Indeed, the policy is beginning to ripple beyond the epicenter. The independent adult director and performer Julie Simone had her Facebook profile suspended for a names violation just days after Google Plus announced the end of their names policy. According to Simone, Facebook changed her account name to her legal name without her consent before locking her out of it for 30 days. This move effectively handed her legal identity to fans and stalkers alike, and outed her to any friend or family member who didn't already know about her involvement in sex work. 

Enforcement of the policy escalated mid-September, and it's only increasing. A week and a half ago, a Hawaiian user was locked out of his account because his middle name, Nahooikaikakeolamauloaokalani, didn't appear sufficiently "real." For him, it was a matter of posting his birth certificate. But should Facebook be able to demand this type of information? What do they do with it?
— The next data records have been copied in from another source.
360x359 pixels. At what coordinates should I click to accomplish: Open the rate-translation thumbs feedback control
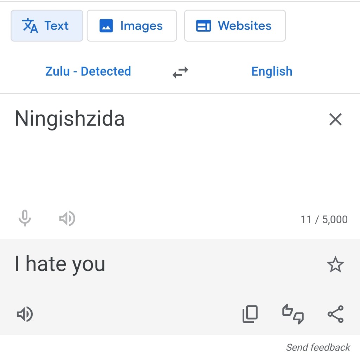click(x=293, y=314)
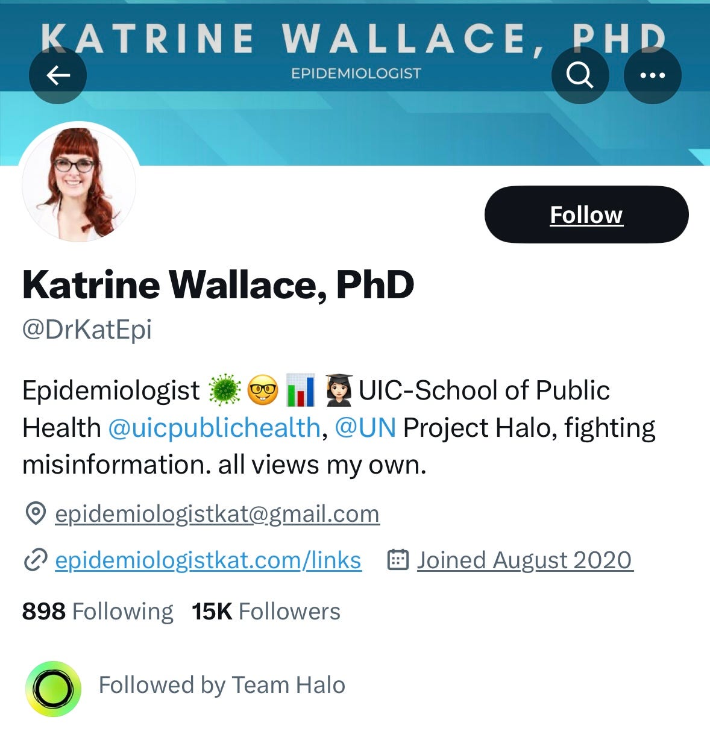View the 15K Followers list

(266, 611)
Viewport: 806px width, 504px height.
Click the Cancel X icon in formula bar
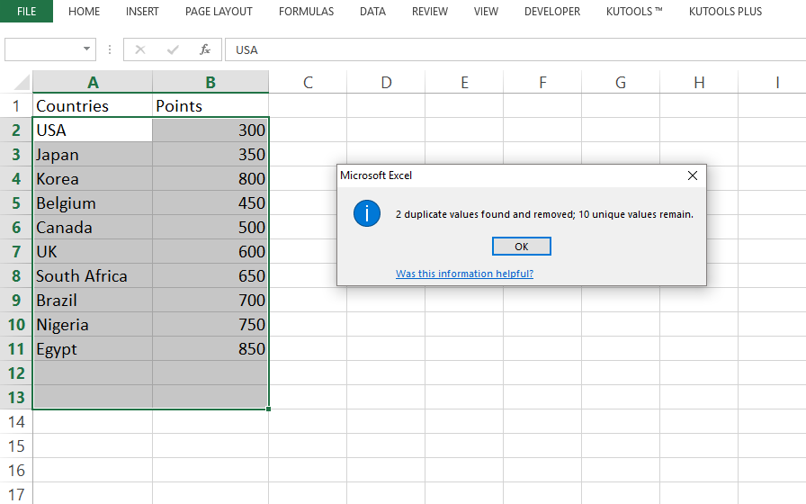[x=139, y=50]
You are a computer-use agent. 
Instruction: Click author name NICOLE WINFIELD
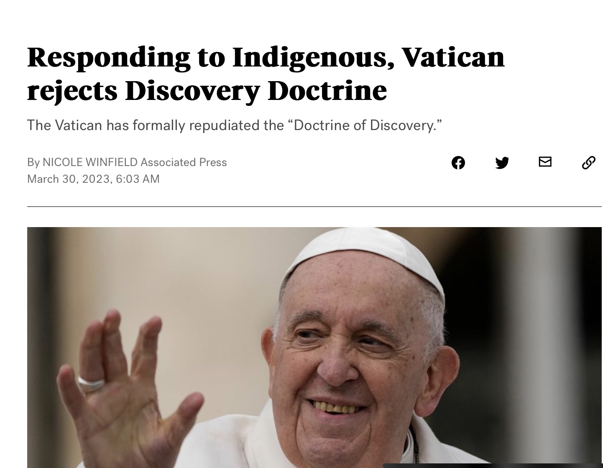point(90,162)
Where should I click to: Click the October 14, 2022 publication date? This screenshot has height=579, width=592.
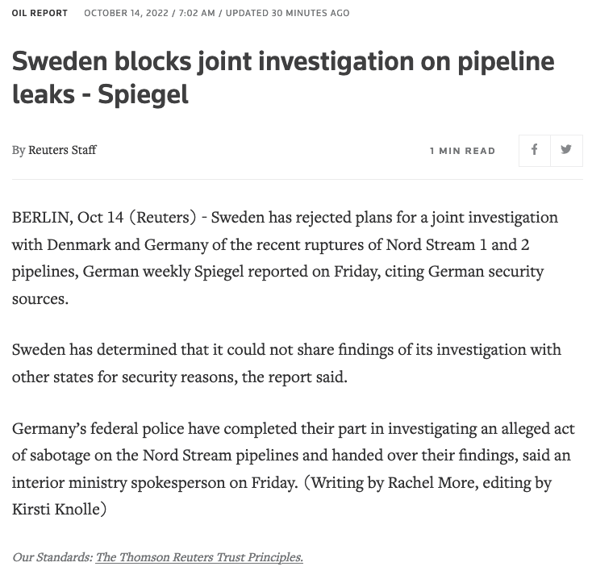pos(126,13)
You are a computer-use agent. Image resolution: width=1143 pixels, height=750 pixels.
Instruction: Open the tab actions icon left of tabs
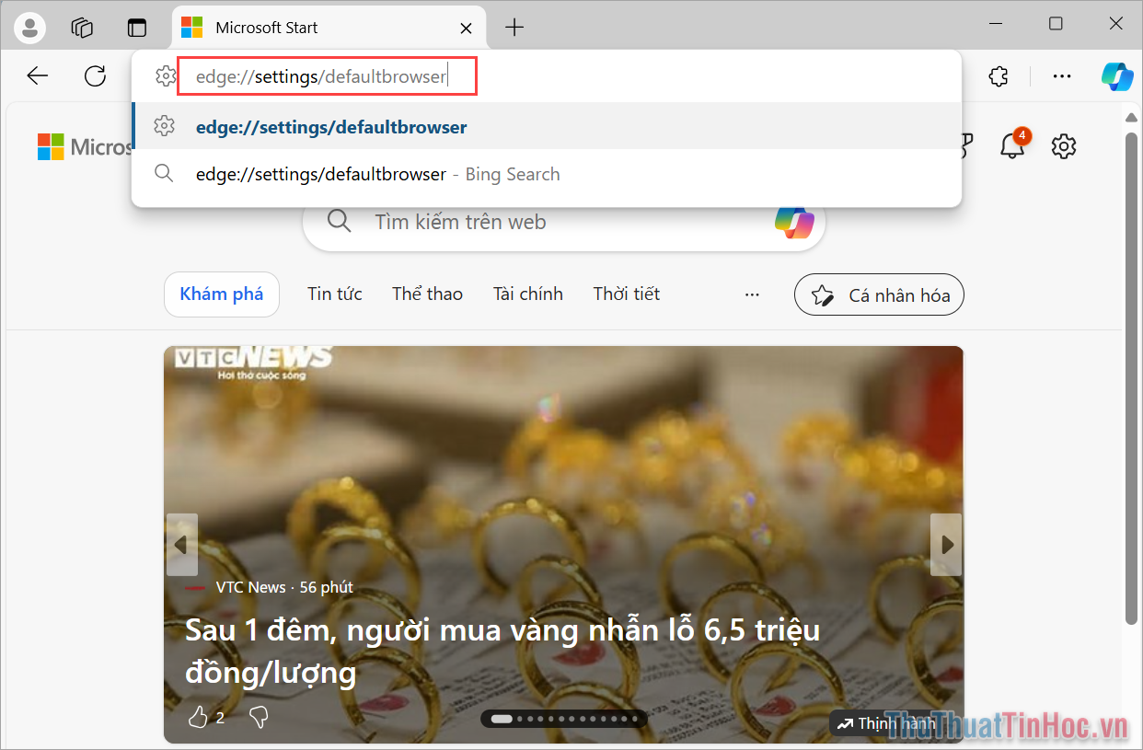tap(137, 27)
Over the weekend, the photographer +merkley merkley was shut out of his Facebook account for a name violation as well. Unlike many who face stigma or don't have the means to do so, Merkley decided to make his name change legal to get the social network off his back.

"I filled out forms and paid 500 bucks and now I have to wait about eight weeks for a judge to approve it," he told me over instant message. "I sent Facebook the paperwork as they requested and 24 hours later I got what seemed to be an automated response that didn't even acknowledge the files I'd sent but instead just asked me for my real name again and said they wouldn't unsuspend until I gave it to them."

The e-mail he received from Facebook included the following sentence: "If you ever come across another account with a name that violates our policies, feel free to report it by using the 'Report/block this Person' link located on the account's Timeline."

It's so sinister, it almost feels like we're playing Paranoia. But this is real life, not a game.

Shattering communities

Many people use different identities to safely navigate living in a world where it's not yet safe to be out as trans, gay, lesbian, bisexual, a sex worker, or to have a visible political identity, among many other completely legitimate reasons. Many of these people need the option of another identity not because they wish to harm, but because they want to stay safe. And because these identities are so much a part of a very real aspect of these people's lives, many individuals within such groups don't know one another by their legal names. So what happens when part of a community changes their names and the other gets their profiles deleted?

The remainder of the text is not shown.